• MATERIAL FOR THIS EXERCISE:
%%

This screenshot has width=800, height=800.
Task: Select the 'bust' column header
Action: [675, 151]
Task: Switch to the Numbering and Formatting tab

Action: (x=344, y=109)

%%
%%

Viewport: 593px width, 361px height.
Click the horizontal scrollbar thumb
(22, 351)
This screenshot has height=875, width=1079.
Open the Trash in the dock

%%
%%

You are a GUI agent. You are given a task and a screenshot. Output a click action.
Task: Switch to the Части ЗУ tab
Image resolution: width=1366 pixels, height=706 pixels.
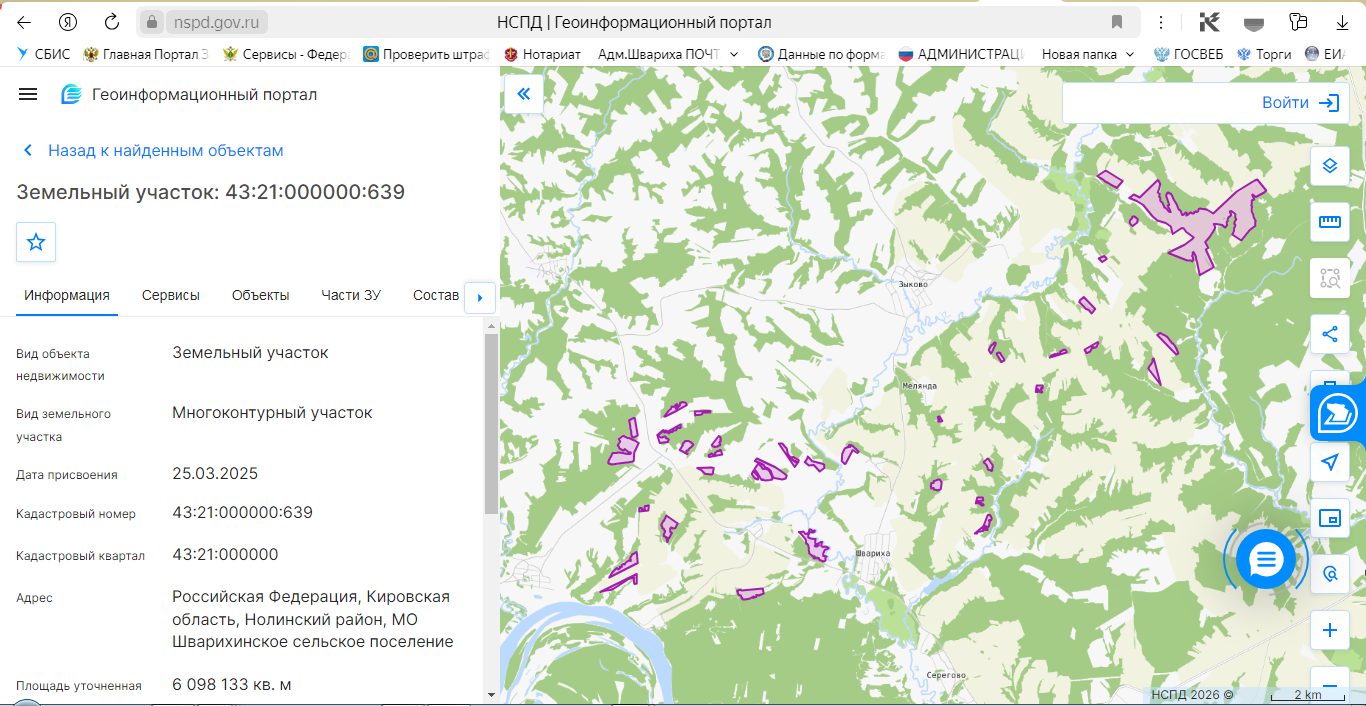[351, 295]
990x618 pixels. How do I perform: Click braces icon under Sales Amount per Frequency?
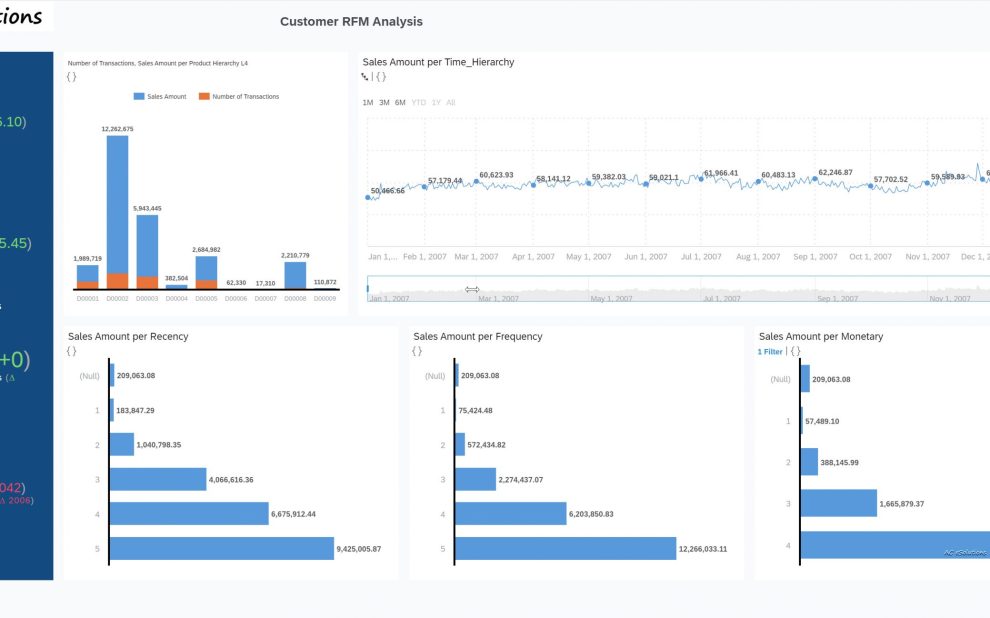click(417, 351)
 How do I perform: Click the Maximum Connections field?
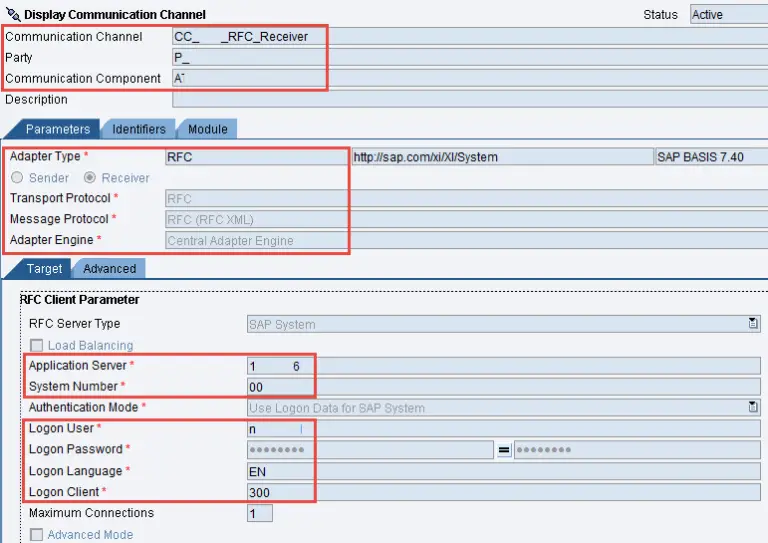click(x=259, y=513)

%%

• PROBLEM: Using the records above, write out exactly the lines between the one holding "This screenshot has height=875, width=1079." and the one holding "Open the Trash in the dock", inclusive; leave everything else out.

• SOLUTION BELOW:
This screenshot has height=875, width=1079.
Open the Trash in the dock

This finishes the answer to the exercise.